The original Defender 110 uses a six-speed manual transmission and a 90 kW diesel engine for off-road capability. Land Rover replaced these components with a 70 kW electric motor and a 27 kWh lithium-ion battery that provide all-electric propulsion. The Defender EV uses air cooling for the battery pack, motor and electronic components rather than liquid cooling to simplify vehicle operation. This process also reduces overall battery weight and decreases complexities that can increase repair costs. Land Rover maintained all-wheel drive and the Terrain Response System in the Defender EV in an appeal to the company’s traditional customers.
The design team tasked with creating the Defender EV was concerned with the placement, weight and charge capacity of the battery pack. The pack’s placement on the front axle provides better distribution of vehicle weight. Land Rover notes that the pack weighs only 904 pounds and the Defender EV only weighs 220 pounds more than the Defender 110. The all-electric truck varies between 4,530 pounds and 4,766 pounds depending on trim level. The Defender EV can travel up to 50 miles per charge with the possibility of eight hours of operation at low speeds. A portable 3 kW charger can replenish the battery in ten hours with four-hour charges possible using a 7 kW quick-charge unit.
Another element of the Defender EV’s drive system is a smart combination of the Hill Descent Control and regenerative braking. These features allow the vehicle to generate up to 30 kW for the battery pack by collecting energy from the brakes. Land Rover notes that 80% of brake energy can be recuperated in the Defender EV, allowing the driver to stay on the road without inconvenient stops at a nearby outlet. A maximum range of 50 miles per charge might seem miniscule compared to other plug-in models but Land Rover is on the right track in terms of all-electric propulsion.

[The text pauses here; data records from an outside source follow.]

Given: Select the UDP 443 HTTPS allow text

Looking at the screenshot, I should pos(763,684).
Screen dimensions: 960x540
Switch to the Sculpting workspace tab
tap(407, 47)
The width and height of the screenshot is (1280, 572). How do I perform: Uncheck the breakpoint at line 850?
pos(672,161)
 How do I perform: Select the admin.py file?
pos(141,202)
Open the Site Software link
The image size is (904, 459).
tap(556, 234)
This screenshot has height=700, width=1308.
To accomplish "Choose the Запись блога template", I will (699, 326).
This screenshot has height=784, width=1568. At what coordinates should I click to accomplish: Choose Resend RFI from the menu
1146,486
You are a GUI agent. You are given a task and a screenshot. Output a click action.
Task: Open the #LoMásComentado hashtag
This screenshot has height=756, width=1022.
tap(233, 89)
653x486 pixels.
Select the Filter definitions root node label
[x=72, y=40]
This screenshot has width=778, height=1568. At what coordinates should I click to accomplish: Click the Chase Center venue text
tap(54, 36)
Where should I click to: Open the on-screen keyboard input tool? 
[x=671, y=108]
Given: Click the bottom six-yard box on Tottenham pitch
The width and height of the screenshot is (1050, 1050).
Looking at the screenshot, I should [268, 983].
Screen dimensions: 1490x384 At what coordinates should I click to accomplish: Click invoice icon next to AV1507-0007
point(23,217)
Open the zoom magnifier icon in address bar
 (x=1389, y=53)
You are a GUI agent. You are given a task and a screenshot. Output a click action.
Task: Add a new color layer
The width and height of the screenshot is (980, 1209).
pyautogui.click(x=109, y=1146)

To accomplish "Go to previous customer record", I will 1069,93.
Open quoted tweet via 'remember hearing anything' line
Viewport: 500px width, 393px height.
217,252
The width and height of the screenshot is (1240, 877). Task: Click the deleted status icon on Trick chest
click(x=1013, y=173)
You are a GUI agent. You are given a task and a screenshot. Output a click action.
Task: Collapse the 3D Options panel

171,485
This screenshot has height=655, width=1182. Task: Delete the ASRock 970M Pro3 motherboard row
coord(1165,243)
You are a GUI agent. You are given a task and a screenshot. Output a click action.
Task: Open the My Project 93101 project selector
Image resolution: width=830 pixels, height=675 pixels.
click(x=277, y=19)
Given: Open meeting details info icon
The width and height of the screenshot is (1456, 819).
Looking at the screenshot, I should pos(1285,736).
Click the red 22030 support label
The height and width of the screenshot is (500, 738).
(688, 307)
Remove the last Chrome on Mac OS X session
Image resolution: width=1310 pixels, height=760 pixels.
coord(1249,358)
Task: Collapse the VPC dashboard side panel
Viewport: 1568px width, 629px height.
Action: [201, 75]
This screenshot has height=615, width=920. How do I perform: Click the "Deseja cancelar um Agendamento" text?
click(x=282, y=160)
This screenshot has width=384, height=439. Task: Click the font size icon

The Defender EV is an offshoot of the Leopard 1 test vehicle produced by Land Rover’s Advanced Engineering Team in 2011. This research model designed in conjunction with Axeon was focused on travel companies offering outdoor excursions in South Africa. The Leopard 1 used a 28.8 kWh battery pack and a 59 kW electric motor to accommodate short-range tours. Land Rover has announced strenuous testing conditions for the Defender EV. A chain of tests that include pulling 12 tons up a hill with a 13% grade and wading through 30 inches of water should show the vehicle’s mettle.